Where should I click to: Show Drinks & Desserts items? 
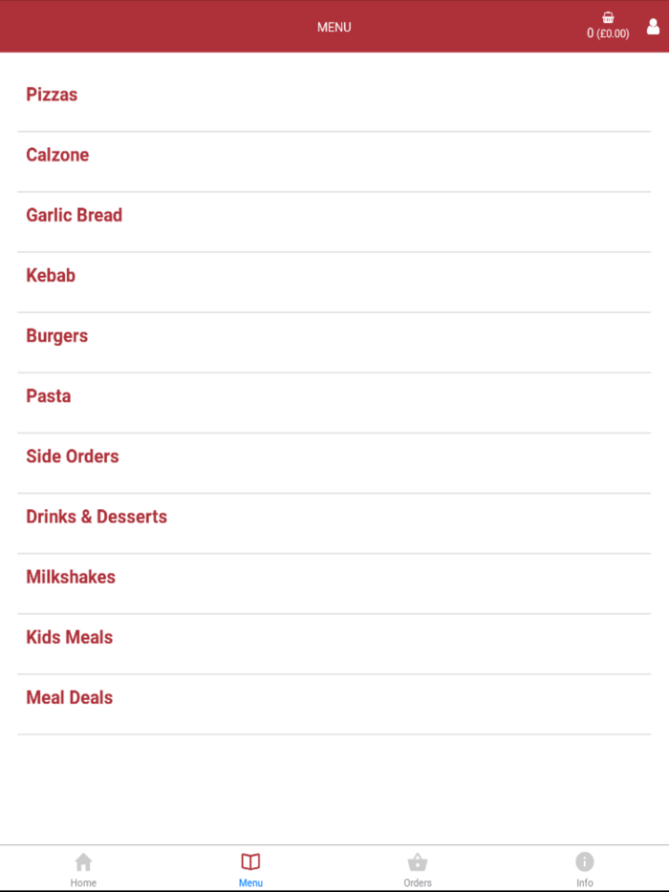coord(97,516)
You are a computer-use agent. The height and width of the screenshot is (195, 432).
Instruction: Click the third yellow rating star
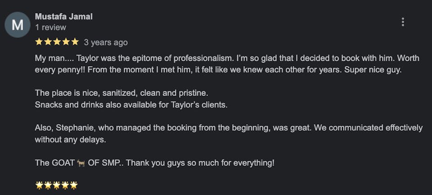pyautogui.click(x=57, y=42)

= = = = =

* **What needs to be done**: Once the line containing "You are a computer-use" is found, transcribe it and every line after it to the end of the records, exactly and with no pictures.

* **Answer for the task**:
You are a computer-use agent. The height and width of the screenshot is (195, 432).
Instruction: Click the third yellow rating star
pyautogui.click(x=57, y=42)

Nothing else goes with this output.